Impact of methodology on estrogens’ effects on cerebral ischemia in rats: an updated meta-analysis
1 Vårdvetenskapligt Forskningscentrum/Centre for Health Sciences, Örebro University Hospital, County Council of Örebro, Örebro SE-703 62, Sweden
2 Clinical Chemistry, Department of Clinical and Experimental Medicine, Faculty of Health Sciences, Linköping University, Linköping, Sweden
3 School of Health and Medical Sciences, Örebro University, Örebro, Sweden
BMC Neuroscience 2014, 15:22 doi:10.1186/1471-2202-15-22Published: 4 February 2014
Although most animal stroke studies have demonstrated potent neuroprotective effects of estrogens, there are a number of articles reporting the opposite. In 2009, we made the case that this dichotomy was related to administered estrogen dose. Several other suggestions for the discordant results have also been propagated, including the age of the experimental animals and the length of hypoestrogenicity prior to estrogen administration. These two suggestions have gained much popularity, probably because of their kinship with the window of opportunity hypothesis, which is commonly used to explain the analogous dichotomy among human studies. We were therefore encouraged to perform an updated meta-analysis, and to improve it by including all relevant variables in a large multiple regression model, where the impact of confounders could be controlled for.

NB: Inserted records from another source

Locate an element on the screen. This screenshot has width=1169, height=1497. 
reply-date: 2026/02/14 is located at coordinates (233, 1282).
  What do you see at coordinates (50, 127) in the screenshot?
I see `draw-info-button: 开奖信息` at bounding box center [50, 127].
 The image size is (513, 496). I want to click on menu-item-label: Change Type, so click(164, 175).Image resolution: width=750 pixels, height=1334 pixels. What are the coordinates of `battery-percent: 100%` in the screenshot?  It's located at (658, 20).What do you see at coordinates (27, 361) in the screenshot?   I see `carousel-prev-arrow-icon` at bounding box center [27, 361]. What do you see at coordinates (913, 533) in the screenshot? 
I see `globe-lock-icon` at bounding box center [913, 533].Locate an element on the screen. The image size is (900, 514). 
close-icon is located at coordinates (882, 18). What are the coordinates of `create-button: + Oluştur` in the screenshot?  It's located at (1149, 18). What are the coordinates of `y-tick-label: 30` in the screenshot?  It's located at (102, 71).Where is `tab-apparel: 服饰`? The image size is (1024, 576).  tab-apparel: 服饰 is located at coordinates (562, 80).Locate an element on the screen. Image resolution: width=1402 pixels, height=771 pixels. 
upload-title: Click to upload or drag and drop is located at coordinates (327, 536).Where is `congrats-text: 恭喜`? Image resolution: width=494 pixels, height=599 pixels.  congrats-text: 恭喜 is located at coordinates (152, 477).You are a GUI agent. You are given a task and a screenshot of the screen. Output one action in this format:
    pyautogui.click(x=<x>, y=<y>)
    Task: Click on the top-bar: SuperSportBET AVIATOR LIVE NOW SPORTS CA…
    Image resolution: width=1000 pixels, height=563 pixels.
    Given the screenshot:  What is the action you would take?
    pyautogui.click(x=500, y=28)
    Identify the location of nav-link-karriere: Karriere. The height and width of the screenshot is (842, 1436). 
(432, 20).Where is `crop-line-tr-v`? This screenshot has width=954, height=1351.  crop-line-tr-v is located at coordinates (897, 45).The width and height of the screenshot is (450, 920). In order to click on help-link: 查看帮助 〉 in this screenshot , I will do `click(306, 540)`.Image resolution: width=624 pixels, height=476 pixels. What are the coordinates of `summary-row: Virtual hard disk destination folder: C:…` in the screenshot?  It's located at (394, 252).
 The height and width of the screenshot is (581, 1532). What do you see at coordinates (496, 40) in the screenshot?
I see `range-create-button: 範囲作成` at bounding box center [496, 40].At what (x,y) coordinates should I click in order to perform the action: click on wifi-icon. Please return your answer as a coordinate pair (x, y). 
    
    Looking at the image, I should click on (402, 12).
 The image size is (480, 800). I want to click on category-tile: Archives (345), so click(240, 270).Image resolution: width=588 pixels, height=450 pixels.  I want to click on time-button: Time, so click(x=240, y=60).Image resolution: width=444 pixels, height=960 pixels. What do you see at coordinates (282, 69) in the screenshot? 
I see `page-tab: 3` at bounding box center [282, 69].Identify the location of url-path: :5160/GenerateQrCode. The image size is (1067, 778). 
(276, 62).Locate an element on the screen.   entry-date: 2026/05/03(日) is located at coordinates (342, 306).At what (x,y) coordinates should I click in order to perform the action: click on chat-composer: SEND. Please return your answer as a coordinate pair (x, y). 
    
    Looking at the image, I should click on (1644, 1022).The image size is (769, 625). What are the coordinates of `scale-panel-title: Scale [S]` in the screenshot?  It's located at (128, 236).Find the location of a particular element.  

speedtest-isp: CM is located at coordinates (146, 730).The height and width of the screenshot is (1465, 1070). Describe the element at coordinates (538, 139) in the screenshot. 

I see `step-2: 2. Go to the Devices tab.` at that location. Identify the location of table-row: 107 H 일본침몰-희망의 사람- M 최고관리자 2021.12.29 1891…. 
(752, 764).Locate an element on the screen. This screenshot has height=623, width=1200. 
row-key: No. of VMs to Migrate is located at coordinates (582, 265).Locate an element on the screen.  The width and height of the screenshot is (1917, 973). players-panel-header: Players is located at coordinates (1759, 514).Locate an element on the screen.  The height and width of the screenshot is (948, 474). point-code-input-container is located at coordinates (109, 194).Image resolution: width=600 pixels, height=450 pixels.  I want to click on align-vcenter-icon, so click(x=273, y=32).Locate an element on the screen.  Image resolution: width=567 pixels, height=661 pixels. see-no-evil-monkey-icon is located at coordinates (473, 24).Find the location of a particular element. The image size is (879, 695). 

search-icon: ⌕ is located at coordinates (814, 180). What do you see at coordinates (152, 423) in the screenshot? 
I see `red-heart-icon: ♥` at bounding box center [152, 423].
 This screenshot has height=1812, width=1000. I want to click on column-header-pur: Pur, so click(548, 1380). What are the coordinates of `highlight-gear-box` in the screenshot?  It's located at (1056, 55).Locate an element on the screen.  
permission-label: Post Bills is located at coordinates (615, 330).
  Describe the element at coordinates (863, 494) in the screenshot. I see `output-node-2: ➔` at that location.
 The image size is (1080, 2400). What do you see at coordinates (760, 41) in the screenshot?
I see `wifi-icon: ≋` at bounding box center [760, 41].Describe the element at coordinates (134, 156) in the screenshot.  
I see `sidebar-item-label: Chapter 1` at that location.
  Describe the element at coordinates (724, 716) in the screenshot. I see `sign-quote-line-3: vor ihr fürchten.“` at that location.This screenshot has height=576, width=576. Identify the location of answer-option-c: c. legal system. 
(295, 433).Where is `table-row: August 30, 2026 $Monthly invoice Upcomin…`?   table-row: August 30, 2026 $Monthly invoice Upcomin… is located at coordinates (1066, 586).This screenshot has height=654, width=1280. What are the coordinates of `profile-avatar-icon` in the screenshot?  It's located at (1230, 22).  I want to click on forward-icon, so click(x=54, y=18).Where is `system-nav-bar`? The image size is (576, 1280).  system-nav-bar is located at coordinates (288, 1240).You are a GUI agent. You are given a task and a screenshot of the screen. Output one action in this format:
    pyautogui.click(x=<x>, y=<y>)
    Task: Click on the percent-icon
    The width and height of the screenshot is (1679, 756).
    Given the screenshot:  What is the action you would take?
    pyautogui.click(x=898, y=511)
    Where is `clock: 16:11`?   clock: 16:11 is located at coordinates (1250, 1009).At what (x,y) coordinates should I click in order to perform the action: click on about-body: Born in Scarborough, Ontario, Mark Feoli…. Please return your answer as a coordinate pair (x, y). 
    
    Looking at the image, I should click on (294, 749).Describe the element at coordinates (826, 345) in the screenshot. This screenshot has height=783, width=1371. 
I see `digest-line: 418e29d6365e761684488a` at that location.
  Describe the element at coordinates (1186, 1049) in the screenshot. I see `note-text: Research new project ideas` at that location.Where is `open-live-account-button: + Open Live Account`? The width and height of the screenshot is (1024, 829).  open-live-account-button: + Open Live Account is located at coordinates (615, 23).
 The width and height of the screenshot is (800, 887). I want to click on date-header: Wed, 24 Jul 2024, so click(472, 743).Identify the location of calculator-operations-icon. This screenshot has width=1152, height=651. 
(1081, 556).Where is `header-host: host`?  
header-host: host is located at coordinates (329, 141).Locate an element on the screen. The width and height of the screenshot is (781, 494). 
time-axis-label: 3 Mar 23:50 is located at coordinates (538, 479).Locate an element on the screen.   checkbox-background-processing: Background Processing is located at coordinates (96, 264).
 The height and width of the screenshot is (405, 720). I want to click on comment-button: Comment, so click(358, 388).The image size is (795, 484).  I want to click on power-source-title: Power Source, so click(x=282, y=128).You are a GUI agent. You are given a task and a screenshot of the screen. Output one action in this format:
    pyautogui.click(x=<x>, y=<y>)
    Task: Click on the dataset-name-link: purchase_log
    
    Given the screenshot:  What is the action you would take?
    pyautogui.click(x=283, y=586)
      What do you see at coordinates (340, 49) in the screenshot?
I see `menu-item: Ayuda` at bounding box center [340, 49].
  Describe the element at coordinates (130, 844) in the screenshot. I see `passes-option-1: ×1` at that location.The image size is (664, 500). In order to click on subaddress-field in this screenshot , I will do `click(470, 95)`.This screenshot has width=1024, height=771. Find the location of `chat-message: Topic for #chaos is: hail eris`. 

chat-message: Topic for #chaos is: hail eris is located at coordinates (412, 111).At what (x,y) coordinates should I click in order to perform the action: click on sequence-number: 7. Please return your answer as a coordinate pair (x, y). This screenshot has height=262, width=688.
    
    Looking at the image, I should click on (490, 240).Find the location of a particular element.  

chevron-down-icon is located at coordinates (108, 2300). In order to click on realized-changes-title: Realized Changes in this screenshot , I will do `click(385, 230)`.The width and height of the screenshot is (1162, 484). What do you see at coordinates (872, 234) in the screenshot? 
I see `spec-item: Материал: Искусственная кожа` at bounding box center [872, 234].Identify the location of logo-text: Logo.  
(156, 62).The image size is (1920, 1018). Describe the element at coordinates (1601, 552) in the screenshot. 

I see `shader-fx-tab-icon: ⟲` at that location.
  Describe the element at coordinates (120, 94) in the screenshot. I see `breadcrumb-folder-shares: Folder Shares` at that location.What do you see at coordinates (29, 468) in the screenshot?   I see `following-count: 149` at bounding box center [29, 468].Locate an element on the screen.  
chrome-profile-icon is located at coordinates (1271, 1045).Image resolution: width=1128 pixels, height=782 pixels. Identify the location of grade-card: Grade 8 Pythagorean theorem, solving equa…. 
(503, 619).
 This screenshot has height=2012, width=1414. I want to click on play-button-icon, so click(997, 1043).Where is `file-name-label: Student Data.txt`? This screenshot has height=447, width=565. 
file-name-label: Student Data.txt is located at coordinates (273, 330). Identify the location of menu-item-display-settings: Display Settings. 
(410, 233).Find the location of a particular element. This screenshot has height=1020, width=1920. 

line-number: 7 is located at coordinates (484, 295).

The multiple regression model revealed an indisputable impact of estrogen administration mode on the effects of estrogens in ischemic stroke. Subcutaneous slow-release pellets differed from the injection and silastic capsule treatments in terms of impact of estrogens on ischemic stroke, showing that the first mentioned were more prone to render estrogens damaging. Neither the use of elderly animals nor the adoption of longer wash-out periods influenced estrogens’ effects on experimental ischemic stroke in rats.
We conclude that the discordant results regarding estrogens’ effects in rat models of ischemic stroke are a consequence of differences in estrogen administration modes. These results are not only of importance for the ongoing debate regarding menopausal hormone therapy, but also have an important bearing on experimental stroke methodology and the apparent translational roadblock for suggested stroke interventions.